▶ Tarefa proposta 1
Liste as pessoas que assinam o recurso especial, conforme o texto sobre a absolvição do motorista de aplicativo.
▶ Tarefa proposta 2
Nos registros, troque "Samsung" por "Motorola" e reproduza apenas as linhas que começam na que contém "Task: Choose Samsung in the brand list" e vão até a que contém "I will point(457,185).", mantendo todo o resto igual.

▶ Texto para leitura
'''
O Ministério Público interpôs recurso especial
junto à Segunda Vice-Presidência do Tribunal de Justiça do Estado, solicitando
que ele seja encaminhado ao Superior Tribunal de Justiça, para reverter acórdão
da 5ª Câmara Criminal que absolveu um motorista de aplicativo condenado em
primeira instância por estuprar uma passageira. O recurso especial foi
interposto nesta segunda-feira, 09, e é assinado pelo coordenador da
Procuradoria de Recursos, Luiz Fernando Calil, pela procuradora de Justiça Ana
Maria Schinestsck e pela promotora-assessora Tânia Maria Hendges Bitencourt.
DEPOIMENTOS IGNORADOS
O recurso especial frisa que a 5ª Câmara
Criminal omitiu, no acórdão que inocentou o réu, depoimentos de testemunhas de
acusação. Uma delas afirmou que vítima “estava bastante bêbada, a gente tinha
bebido bastante aquela noite, aconteceu que uma hora na festa ela já estava um
pouco desmaiada, então o segurança ajudou a gente a trazer ela pra fora da
festa, ali fora a gente ficou um tempo conseguindo acessar o celular dela, que
ela não conseguia lembrar a senha do celular, aí quando ela conseguiu lembrar a
senha, a gente chamou o Cabify, e a gente colocou ela no carro, no banco de
trás”. Outra testemunha disse que a amiga “apagou, e ela não conseguia nem
colocar a senha do celular”. Esses depoimentos, prestados ao juiz de 1º grau,
foram levados em consideração para a condenação.
'''
▶ Dados fornecidos
'''
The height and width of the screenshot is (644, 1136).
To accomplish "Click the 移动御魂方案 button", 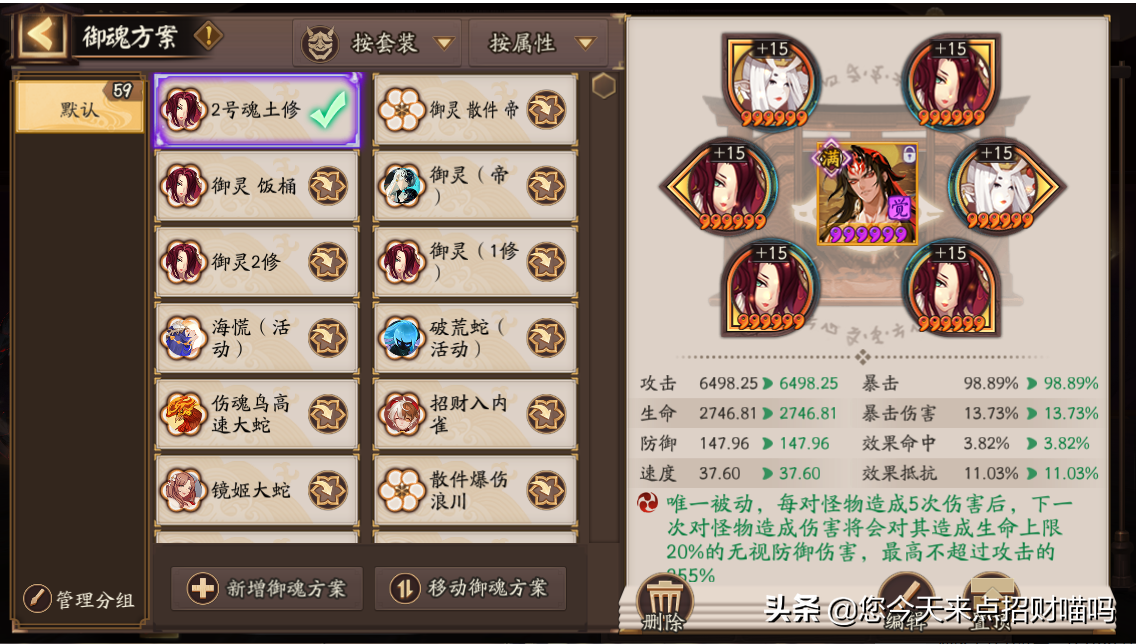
'''
'''
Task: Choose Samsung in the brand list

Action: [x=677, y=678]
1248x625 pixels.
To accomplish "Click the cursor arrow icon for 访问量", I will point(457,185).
'''
'''
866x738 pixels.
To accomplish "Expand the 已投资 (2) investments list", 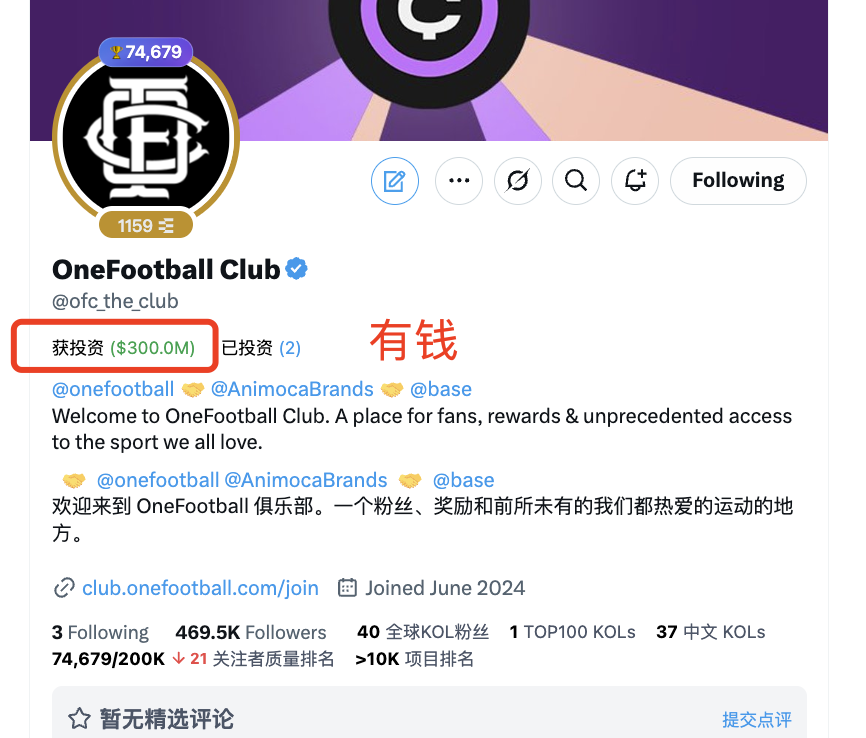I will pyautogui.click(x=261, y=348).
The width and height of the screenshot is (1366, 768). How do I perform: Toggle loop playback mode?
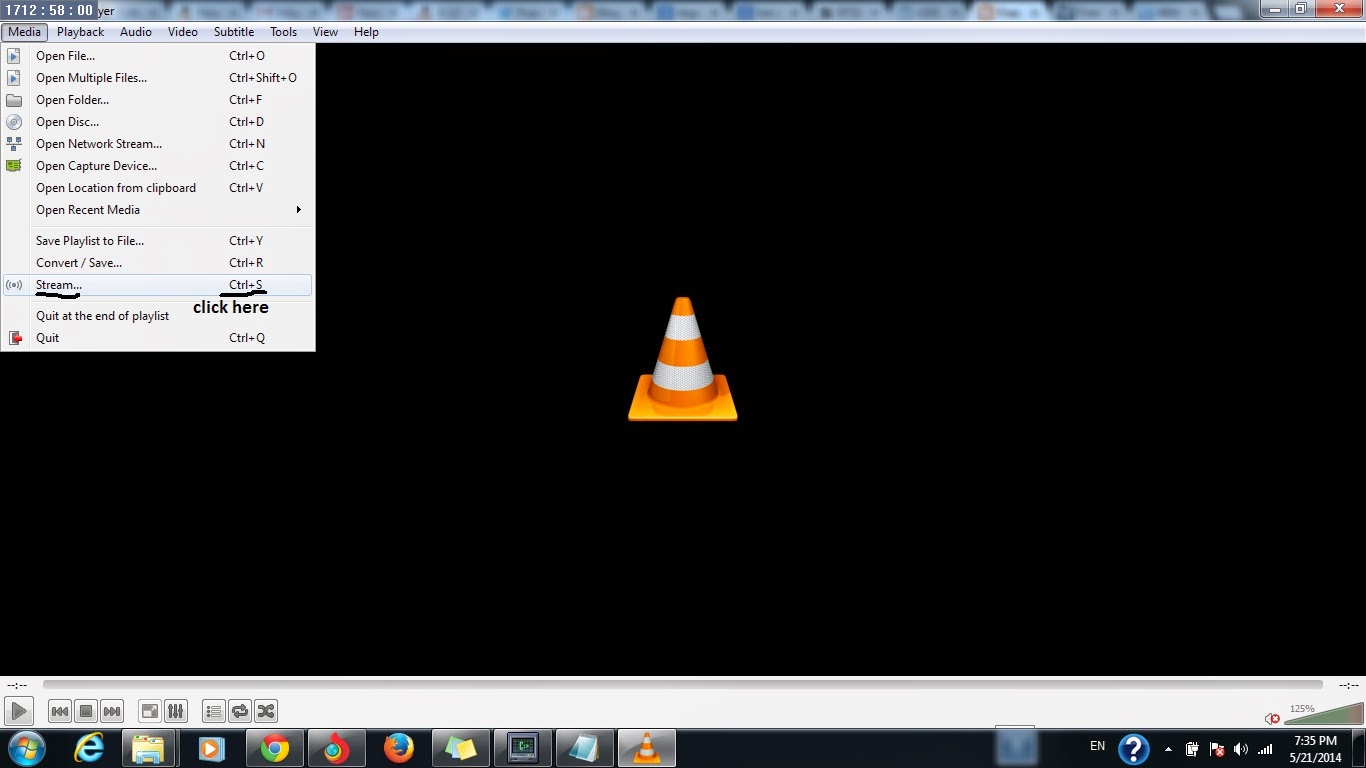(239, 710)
'''
▶ Resolução detalhada 1
Luiz Fernando Calil, coordenador da Procuradoria de Recursos
Ana Maria Schinestsck, procuradora de Justiça
Tânia Maria Hendges Bitencourt, promotora-assessora

▶ Resolução detalhada 2
Task: Choose Motorola in the brand list

Action: [x=677, y=678]
1248x625 pixels.
To accomplish "Click the cursor arrow icon for 访问量", I will point(457,185).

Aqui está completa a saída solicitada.